● **SOURCE TEXT**

"""

[PATCH 4/8] block/mq-deadline: Only use zone locking if necessary

Bart Van Assche <bvanassche@xxxxxxx> · Mon, 9 Jan 2023 15:27:34 -0800

Measurements have shown that limiting the queue depth to one for zoned
writes has a significant negative performance impact on zoned UFS devices.
Hence this patch that disables zone locking from the mq-deadline scheduler
for storage controllers that support pipelining zoned writes. This patch is
based on the following assumptions:
- Applications submit write requests to sequential write required zones
  in order.
- It happens infrequently that zoned write requests are reordered by the
  block layer.
- The storage controller does not reorder write requests that have been
  submitted to the same hardware queue. This is the case for UFS: the
  UFSHCI specification requires that UFS controllers process requests in
  order per hardware queue.
- The I/O priority of all pipelined write requests is the same per zone.
- Either no I/O scheduler is used or an I/O scheduler is used that
  submits write requests per zone in LBA order.

If applications submit write requests to sequential write required zones
in order, at least one of the pending requests will succeed. Hence, the
number of retries that is required is at most (number of pending
requests) - 1.

Cc: Damien Le Moal <damien.lemoal@xxxxxxx>
Signed-off-by: Bart Van Assche <bvanassche@xxxxxxx>
---
 block/blk-zoned.c   |  3 ++-
 block/mq-deadline.c | 14 +++++++++-----
 2 files changed, 11 insertions(+), 6 deletions(-)

diff --git a/block/blk-zoned.c b/block/blk-zoned.c
index db829401d8d0..158638091e39 100644
--- a/block/blk-zoned.c
+++ b/block/blk-zoned.c
@@ -520,7 +520,8 @@ static int blk_revalidate_zone_cb(struct blk_zone *zone, unsigned int idx,
 		break;
 	case BLK_ZONE_TYPE_SEQWRITE_REQ:
 	case BLK_ZONE_TYPE_SEQWRITE_PREF:
-		if (!args->seq_zones_wlock) {
+		if (!blk_queue_pipeline_zoned_writes(q) &&
+		    !args->seq_zones_wlock) {
 			args->seq_zones_wlock =
 				blk_alloc_zone_bitmap(q->node, args->nr_zones);
 			if (!args->seq_zones_wlock)
diff --git a/block/mq-deadline.c b/block/mq-deadline.c
index f10c2a0d18d4..e41808c0b007 100644
--- a/block/mq-deadline.c
+++ b/block/mq-deadline.c
@@ -339,7 +339,8 @@ deadline_fifo_request(struct deadline_data *dd, struct dd_per_prio *per_prio,
 		return NULL;
 
 	rq = rq_entry_fifo(per_prio->fifo_list[data_dir].next);
-	if (data_dir == DD_READ || !blk_queue_is_zoned(rq->q))
+	if (data_dir == DD_READ || !blk_queue_is_zoned(rq->q) ||
+	    blk_queue_pipeline_zoned_writes(rq->q))

"""

● **STATED TASK A**
According to the patch description, what does the UFSHCI specification require of UFS controllers?

● **AVAILABLE RECORDS**
"""

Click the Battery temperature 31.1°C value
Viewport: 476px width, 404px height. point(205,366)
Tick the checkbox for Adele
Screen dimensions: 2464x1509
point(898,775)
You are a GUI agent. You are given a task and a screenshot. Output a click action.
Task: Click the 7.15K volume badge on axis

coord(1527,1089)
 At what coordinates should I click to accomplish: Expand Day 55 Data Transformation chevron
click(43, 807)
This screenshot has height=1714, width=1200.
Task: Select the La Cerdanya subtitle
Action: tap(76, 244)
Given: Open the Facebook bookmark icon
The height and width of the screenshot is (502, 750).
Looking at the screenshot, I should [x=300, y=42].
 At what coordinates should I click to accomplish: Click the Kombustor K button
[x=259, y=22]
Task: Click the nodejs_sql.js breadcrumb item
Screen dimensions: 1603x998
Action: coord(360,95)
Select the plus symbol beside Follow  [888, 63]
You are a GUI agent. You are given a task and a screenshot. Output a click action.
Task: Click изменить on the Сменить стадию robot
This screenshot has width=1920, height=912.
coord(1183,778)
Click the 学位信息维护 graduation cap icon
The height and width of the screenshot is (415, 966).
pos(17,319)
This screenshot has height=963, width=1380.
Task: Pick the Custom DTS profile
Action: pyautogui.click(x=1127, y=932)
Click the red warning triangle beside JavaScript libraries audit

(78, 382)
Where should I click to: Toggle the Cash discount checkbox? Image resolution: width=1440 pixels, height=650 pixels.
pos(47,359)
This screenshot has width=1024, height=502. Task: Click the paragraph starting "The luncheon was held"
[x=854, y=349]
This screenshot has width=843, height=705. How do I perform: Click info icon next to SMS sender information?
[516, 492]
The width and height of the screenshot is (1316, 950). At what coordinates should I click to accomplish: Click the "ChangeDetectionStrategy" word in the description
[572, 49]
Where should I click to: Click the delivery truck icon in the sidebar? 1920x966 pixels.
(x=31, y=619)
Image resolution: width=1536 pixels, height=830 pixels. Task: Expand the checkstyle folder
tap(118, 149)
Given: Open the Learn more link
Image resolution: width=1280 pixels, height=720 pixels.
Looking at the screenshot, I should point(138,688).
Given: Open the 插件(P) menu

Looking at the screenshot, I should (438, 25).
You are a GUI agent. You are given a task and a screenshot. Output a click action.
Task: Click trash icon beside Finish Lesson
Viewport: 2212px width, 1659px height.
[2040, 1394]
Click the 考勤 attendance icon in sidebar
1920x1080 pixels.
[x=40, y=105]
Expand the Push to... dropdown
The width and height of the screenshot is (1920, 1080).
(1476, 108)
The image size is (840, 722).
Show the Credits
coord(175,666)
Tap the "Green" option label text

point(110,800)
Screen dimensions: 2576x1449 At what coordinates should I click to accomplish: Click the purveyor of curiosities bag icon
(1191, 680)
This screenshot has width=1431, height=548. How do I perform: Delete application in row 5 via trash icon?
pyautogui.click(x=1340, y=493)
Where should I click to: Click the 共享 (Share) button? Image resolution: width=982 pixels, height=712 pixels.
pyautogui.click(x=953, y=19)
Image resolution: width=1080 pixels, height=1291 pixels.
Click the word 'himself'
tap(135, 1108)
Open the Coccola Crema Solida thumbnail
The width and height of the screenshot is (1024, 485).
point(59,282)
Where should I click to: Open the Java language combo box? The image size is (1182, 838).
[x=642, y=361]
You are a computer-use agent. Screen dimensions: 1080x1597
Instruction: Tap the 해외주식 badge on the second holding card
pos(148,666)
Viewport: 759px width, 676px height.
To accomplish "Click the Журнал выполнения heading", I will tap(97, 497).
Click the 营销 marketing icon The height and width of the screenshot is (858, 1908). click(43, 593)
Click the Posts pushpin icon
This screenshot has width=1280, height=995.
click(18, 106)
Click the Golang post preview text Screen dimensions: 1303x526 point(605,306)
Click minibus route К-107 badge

"""

● **STATED TASK B**
Return, unchanged, the lines of the records from the very first line through the line containing "Action: tap(76, 244)", including both ends.

● **TASK OUTPUT A**
It requires that UFS controllers process requests in order per hardware queue.

● **TASK OUTPUT B**
Click the Battery temperature 31.1°C value
Viewport: 476px width, 404px height. point(205,366)
Tick the checkbox for Adele
Screen dimensions: 2464x1509
point(898,775)
You are a GUI agent. You are given a task and a screenshot. Output a click action.
Task: Click the 7.15K volume badge on axis

coord(1527,1089)
 At what coordinates should I click to accomplish: Expand Day 55 Data Transformation chevron
click(43, 807)
This screenshot has height=1714, width=1200.
Task: Select the La Cerdanya subtitle
Action: tap(76, 244)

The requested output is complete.